To say that pageninetynine make a statement with Document #5 would hardly do them justice. This album is a manifestation of everything vicious and unsettling about music performed with utmost passion. pageninetynine stands out from their peers mostly with their sheer heaviness. Though this was only their debut LP, they were already experimenting with borrowing razor-sharp guitar licks from metalcore and grind on songs like “Skin Pack” to chunky powerviolence breakdowns on tracks like “Humans With Forked Tongues.” To top it off, the vocals are close to as charismatic as screamo gets without being sassy. The dull wit of “My Application To Heaven” is enough to crack a smile while headbanging. The real showstopper though is saved for last.

The very proposition of executing a 10-minute screamo song sounds absurd. The genre is more or less defined by abrasive but brief ideas compressed into as concise of a package as possible. Especially when preceded by three songs that barely hit the one-minute mark, “By The Fire Place In White” is surely something to be reckoned with. It comes in with a slew of sludgy, melting riffs before rebuilding in a brutal fashion. pageninetynine simply deny you of any rest until, without even realizing, you’re being completely smothered. Safe to say, the heaviness of this album will rip you in two.

Sano Ex Machina / mis sueños son de tu adiós – Split


Sano Ex Machina aren’t the type of screamo band to overload you with guitars and noise. They instead take a more patient approach, wringing out the tension in their songs with dissonance while indulging in the melodic on others. Their songs here perfectly exhibit that dynamic in that fashion. “June” is particularly well-done in that fashion once it reaches its brief but powerful climax.

On the mis suenos side, we have something less abrasive than what can be found on their latest release, paginas muertas. While still certainly heavy at some parts, “derrotadx -aplastadx” also features clean singing and innocent riffs to pair with its harsh wails. It sounds a bit like if the lo-fi indie pop of Panchiko took a harsh knife wound and began to cry out in pain. The real show-stopper here though is the split’s final track, “enero,” which incorporates elements of Japanese screamo with a relentless frenzy of guitars that are as dreamy as they are heavy and lo-fi.

Thou – A Primer of Holy Words


Earlier this year, Thou blessed us with their renditions on a handful of Nirvana songs. Here, they once again offer their tribute to their eclectic cast of influences.
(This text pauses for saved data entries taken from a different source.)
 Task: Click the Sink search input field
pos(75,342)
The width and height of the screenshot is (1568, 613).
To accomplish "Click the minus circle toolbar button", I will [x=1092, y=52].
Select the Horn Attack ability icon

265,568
Covering everything from Minor Threat to Black Sabbath, these are heavy tunes that are only made sludgier and more brutal by way of Thou’s enormous sound. In most cases, these songs only benefit from being churned through whatever devilish machinations are at play. Have you ever wanted to hear a Shellac song but with a metal groove? Or does the idea of hearing classic Black Sabbath tunes performed with bigger amps and terrifying growls pique your interest? If so, you’ve come to the right place. Thou will take great care of you.